Cal Fire agrees to logging of redwoods on Lower Gualala River
Cal Fire has granted final approval to a contentious timber harvest plan that includes logging century-old redwood trees along the lower Gualala River, though environmental advocates who object may challenge it.
The 330-acre “Dogwood” harvest plan had been subjected to a rare three rounds of public review and comment before being given a green light Friday by the state fire and forestry agency, which pronounced the final version in full conformance with state rules.
Forester Henry Alden, a spokesman for Gualala Redwood Timber Inc., which acquired the land last year, said logging would begin this summer — and soon — barring outside interference.
But environmental groups, including Forest Unlimited and Friends of the Gualala River, have said they were willing to take the case to court if Cal Fire failed to block the plan.
Despite assurances from state regulators who have inspected the property, opponents contend the plan violates rules meant to protect sensitive wetland habitats and floodplains from disturbance — a point Alden strongly disputes. Critics additionally say the extent of planned tree removal along miles of lower watershed could have dangerous cumulative effects on water quality and wildlife habitat. They also oppose provisions for pumping water from the river for suppressing dust along skid roads during logging.

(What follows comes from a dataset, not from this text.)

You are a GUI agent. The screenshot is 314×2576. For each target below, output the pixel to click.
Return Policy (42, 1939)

Friends of the Gualala River president Chris Poehlmann said Monday it was too soon after the release of final documents to say with certainty whether legal action would be pursued. Both the nonprofit he leads and Forestville-based Forest Unlimited have been raising funds for a potential suit.
“I think the community kind of senses this as a line in the sand for what’s going to go on in the future, as far as this watershed,” Poehlmann said.
But it’s clear regulators disagree, Alden said, adding that opponents’ rhetoric is misleading and inaccurate.
“I don’t mean a difference of opinion,” he said, “but not right.”
The land at issue is located in the northwest corner of Sonoma County at the Mendocino county line on the mouth of the Gualala River. The harvest plan involves selective cutting at about 18 sites spread out along eight miles of the lower river, beginning just east of Gualala Point Regional Park, where second-growth redwoods are among those to be thinned, leaving the 13 largest trees on each acre of land intact, Alden said.
The property was part of nearly 30,000 acres of mixed redwood and Douglas fir timberland acquired last year by Healdsburg resident Roger Burch and his family trust, which outbid a coalition of conservation groups that had hoped to log the land sustainably while using a stretch of riverfront to extend the park.
The Burches also own the Redwood Empire sawmills in Cloverdale and Philo — and their parent company, San Jose-based Pacific State Industries — and have used logs from the property for more than 30 years to keep their mills and a nearby manufacturing facility running, Alden said.
He said the company’s health, and more than 200 jobs related to logging and the mill operation, depend on the flow of logs that could be held up if opponents file suit.
“There’s nothing different going on now,” Alden said. “It’s always been a mixture of hillside and flood plains, and clear-cuts and selections. ... We and the agencies feel this is an entirely appropriate level of harvest and type of harvest.”